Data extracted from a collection
☆ ☆ ☆ ☆
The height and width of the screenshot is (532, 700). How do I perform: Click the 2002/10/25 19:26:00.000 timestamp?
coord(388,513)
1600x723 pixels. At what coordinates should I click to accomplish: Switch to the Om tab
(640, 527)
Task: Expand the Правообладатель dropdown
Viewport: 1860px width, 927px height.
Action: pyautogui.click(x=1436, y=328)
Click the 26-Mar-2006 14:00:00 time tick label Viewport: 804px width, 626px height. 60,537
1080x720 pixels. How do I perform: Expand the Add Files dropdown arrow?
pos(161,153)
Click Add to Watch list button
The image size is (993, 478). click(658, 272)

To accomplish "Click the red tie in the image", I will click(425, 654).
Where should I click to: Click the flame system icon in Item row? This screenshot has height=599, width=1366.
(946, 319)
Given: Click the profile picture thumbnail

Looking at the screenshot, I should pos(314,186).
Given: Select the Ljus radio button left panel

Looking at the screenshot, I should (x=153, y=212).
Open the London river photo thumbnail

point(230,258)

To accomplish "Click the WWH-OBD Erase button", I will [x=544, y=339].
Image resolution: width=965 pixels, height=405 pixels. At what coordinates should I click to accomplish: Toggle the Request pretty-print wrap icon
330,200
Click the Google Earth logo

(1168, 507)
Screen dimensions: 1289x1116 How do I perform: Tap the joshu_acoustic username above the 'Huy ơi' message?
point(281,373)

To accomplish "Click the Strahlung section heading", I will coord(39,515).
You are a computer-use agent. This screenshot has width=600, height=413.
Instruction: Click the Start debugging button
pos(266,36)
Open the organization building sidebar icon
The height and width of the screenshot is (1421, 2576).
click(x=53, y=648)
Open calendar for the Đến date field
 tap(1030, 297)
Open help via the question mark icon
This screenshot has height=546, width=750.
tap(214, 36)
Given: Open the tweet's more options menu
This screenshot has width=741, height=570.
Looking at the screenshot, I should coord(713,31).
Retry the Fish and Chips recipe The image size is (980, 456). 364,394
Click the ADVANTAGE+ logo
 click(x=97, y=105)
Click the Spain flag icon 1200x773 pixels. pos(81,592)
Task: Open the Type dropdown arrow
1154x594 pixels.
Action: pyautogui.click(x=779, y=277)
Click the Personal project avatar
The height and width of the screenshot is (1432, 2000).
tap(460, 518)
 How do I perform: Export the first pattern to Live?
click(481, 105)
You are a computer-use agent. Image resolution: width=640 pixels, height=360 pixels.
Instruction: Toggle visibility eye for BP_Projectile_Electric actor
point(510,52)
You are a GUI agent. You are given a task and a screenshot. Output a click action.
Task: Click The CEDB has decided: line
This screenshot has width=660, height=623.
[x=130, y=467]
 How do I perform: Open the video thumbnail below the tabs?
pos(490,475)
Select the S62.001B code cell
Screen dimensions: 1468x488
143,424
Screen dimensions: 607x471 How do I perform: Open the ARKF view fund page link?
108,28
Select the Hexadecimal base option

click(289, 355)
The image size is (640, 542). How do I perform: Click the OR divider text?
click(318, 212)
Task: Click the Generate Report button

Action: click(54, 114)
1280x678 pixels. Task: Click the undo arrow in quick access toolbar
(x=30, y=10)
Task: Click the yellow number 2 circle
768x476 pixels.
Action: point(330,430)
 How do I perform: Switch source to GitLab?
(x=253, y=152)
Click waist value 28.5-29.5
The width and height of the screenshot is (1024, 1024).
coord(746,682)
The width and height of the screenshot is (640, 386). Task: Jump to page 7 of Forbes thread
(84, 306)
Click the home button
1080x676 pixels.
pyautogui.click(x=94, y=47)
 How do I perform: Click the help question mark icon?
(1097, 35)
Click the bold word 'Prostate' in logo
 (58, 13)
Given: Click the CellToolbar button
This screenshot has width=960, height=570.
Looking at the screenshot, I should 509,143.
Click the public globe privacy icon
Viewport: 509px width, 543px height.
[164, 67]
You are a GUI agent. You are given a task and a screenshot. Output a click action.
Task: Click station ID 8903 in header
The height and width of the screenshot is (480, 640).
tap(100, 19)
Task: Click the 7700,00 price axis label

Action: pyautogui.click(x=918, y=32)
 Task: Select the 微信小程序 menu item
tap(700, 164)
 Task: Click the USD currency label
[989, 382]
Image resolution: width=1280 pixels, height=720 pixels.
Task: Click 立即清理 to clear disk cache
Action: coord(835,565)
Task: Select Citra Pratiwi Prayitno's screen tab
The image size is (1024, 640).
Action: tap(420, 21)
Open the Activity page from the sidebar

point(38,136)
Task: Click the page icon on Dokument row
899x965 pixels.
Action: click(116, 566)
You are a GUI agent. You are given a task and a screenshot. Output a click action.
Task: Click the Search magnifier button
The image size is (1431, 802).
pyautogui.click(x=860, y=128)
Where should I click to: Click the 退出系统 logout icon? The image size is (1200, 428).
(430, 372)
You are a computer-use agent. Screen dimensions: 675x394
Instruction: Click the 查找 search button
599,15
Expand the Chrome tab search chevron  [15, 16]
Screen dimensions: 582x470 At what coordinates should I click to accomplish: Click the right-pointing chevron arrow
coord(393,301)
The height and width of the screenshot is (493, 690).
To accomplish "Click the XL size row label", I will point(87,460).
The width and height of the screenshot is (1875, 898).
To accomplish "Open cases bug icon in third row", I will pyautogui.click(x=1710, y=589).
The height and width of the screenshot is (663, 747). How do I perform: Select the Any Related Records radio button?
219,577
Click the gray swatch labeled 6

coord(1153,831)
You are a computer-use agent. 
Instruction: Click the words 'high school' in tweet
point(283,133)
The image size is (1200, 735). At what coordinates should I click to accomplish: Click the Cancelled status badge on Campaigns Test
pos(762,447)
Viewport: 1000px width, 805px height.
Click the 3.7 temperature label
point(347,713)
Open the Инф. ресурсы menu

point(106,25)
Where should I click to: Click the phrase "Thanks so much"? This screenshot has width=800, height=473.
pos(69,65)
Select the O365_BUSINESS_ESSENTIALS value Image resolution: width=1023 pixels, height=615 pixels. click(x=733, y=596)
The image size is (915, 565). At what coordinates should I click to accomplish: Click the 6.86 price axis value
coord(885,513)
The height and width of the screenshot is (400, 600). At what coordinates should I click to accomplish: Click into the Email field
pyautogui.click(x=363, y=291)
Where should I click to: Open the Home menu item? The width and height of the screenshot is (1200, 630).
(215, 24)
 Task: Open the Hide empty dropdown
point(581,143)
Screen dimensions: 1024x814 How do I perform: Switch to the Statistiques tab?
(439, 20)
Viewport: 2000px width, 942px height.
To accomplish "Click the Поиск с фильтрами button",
☆ ☆ ☆ ☆
• Problem: Restate every line of the data above exactly as it was written.

• Task solution:
The height and width of the screenshot is (532, 700). How do I perform: Click the 2002/10/25 19:26:00.000 timestamp?
coord(388,513)
1600x723 pixels. At what coordinates should I click to accomplish: Switch to the Om tab
(640, 527)
Task: Expand the Правообладатель dropdown
Viewport: 1860px width, 927px height.
Action: pyautogui.click(x=1436, y=328)
Click the 26-Mar-2006 14:00:00 time tick label Viewport: 804px width, 626px height. 60,537
1080x720 pixels. How do I perform: Expand the Add Files dropdown arrow?
pos(161,153)
Click Add to Watch list button
The image size is (993, 478). click(658, 272)

To accomplish "Click the red tie in the image", I will click(425, 654).
Where should I click to: Click the flame system icon in Item row? This screenshot has height=599, width=1366.
(946, 319)
Given: Click the profile picture thumbnail

Looking at the screenshot, I should pos(314,186).
Given: Select the Ljus radio button left panel

Looking at the screenshot, I should (x=153, y=212).
Open the London river photo thumbnail

point(230,258)

To accomplish "Click the WWH-OBD Erase button", I will [x=544, y=339].
Image resolution: width=965 pixels, height=405 pixels. At what coordinates should I click to accomplish: Toggle the Request pretty-print wrap icon
330,200
Click the Google Earth logo

(1168, 507)
Screen dimensions: 1289x1116 How do I perform: Tap the joshu_acoustic username above the 'Huy ơi' message?
point(281,373)

To accomplish "Click the Strahlung section heading", I will coord(39,515).
You are a computer-use agent. This screenshot has width=600, height=413.
Instruction: Click the Start debugging button
pos(266,36)
Open the organization building sidebar icon
The height and width of the screenshot is (1421, 2576).
click(x=53, y=648)
Open calendar for the Đến date field
 tap(1030, 297)
Open help via the question mark icon
This screenshot has height=546, width=750.
tap(214, 36)
Given: Open the tweet's more options menu
This screenshot has width=741, height=570.
Looking at the screenshot, I should coord(713,31).
Retry the Fish and Chips recipe The image size is (980, 456). 364,394
Click the ADVANTAGE+ logo
 click(x=97, y=105)
Click the Spain flag icon 1200x773 pixels. pos(81,592)
Task: Open the Type dropdown arrow
1154x594 pixels.
Action: pyautogui.click(x=779, y=277)
Click the Personal project avatar
The height and width of the screenshot is (1432, 2000).
tap(460, 518)
 How do I perform: Export the first pattern to Live?
click(481, 105)
You are a computer-use agent. Image resolution: width=640 pixels, height=360 pixels.
Instruction: Toggle visibility eye for BP_Projectile_Electric actor
point(510,52)
You are a GUI agent. You are given a task and a screenshot. Output a click action.
Task: Click The CEDB has decided: line
This screenshot has width=660, height=623.
[x=130, y=467]
 How do I perform: Open the video thumbnail below the tabs?
pos(490,475)
Select the S62.001B code cell
Screen dimensions: 1468x488
143,424
Screen dimensions: 607x471 How do I perform: Open the ARKF view fund page link?
108,28
Select the Hexadecimal base option

click(289, 355)
The image size is (640, 542). How do I perform: Click the OR divider text?
click(318, 212)
Task: Click the Generate Report button

Action: click(54, 114)
1280x678 pixels. Task: Click the undo arrow in quick access toolbar
(x=30, y=10)
Task: Click the yellow number 2 circle
768x476 pixels.
Action: point(330,430)
 How do I perform: Switch source to GitLab?
(x=253, y=152)
Click waist value 28.5-29.5
The width and height of the screenshot is (1024, 1024).
coord(746,682)
The width and height of the screenshot is (640, 386). Task: Jump to page 7 of Forbes thread
(84, 306)
Click the home button
1080x676 pixels.
pyautogui.click(x=94, y=47)
 How do I perform: Click the help question mark icon?
(1097, 35)
Click the bold word 'Prostate' in logo
 (58, 13)
Given: Click the CellToolbar button
This screenshot has width=960, height=570.
Looking at the screenshot, I should 509,143.
Click the public globe privacy icon
Viewport: 509px width, 543px height.
[164, 67]
You are a GUI agent. You are given a task and a screenshot. Output a click action.
Task: Click station ID 8903 in header
The height and width of the screenshot is (480, 640).
tap(100, 19)
Task: Click the 7700,00 price axis label

Action: pyautogui.click(x=918, y=32)
 Task: Select the 微信小程序 menu item
tap(700, 164)
 Task: Click the USD currency label
[989, 382]
Image resolution: width=1280 pixels, height=720 pixels.
Task: Click 立即清理 to clear disk cache
Action: coord(835,565)
Task: Select Citra Pratiwi Prayitno's screen tab
The image size is (1024, 640).
Action: tap(420, 21)
Open the Activity page from the sidebar

point(38,136)
Task: Click the page icon on Dokument row
899x965 pixels.
Action: click(116, 566)
You are a GUI agent. You are given a task and a screenshot. Output a click action.
Task: Click the Search magnifier button
The image size is (1431, 802).
pyautogui.click(x=860, y=128)
Where should I click to: Click the 退出系统 logout icon? The image size is (1200, 428).
(430, 372)
You are a computer-use agent. Screen dimensions: 675x394
Instruction: Click the 查找 search button
599,15
Expand the Chrome tab search chevron  [15, 16]
Screen dimensions: 582x470 At what coordinates should I click to accomplish: Click the right-pointing chevron arrow
coord(393,301)
The height and width of the screenshot is (493, 690).
To accomplish "Click the XL size row label", I will point(87,460).
The width and height of the screenshot is (1875, 898).
To accomplish "Open cases bug icon in third row", I will pyautogui.click(x=1710, y=589).
The height and width of the screenshot is (663, 747). How do I perform: Select the Any Related Records radio button?
219,577
Click the gray swatch labeled 6

coord(1153,831)
You are a computer-use agent. 
Instruction: Click the words 'high school' in tweet
point(283,133)
The image size is (1200, 735). At what coordinates should I click to accomplish: Click the Cancelled status badge on Campaigns Test
pos(762,447)
Viewport: 1000px width, 805px height.
Click the 3.7 temperature label
point(347,713)
Open the Инф. ресурсы menu

point(106,25)
Where should I click to: Click the phrase "Thanks so much"? This screenshot has width=800, height=473.
pos(69,65)
Select the O365_BUSINESS_ESSENTIALS value Image resolution: width=1023 pixels, height=615 pixels. click(x=733, y=596)
The image size is (915, 565). At what coordinates should I click to accomplish: Click the 6.86 price axis value
coord(885,513)
The height and width of the screenshot is (400, 600). At what coordinates should I click to accomplish: Click into the Email field
pyautogui.click(x=363, y=291)
Where should I click to: Open the Home menu item? The width and height of the screenshot is (1200, 630).
(215, 24)
 Task: Open the Hide empty dropdown
point(581,143)
Screen dimensions: 1024x814 How do I perform: Switch to the Statistiques tab?
(439, 20)
Viewport: 2000px width, 942px height.
To accomplish "Click the Поиск с фильтрами button",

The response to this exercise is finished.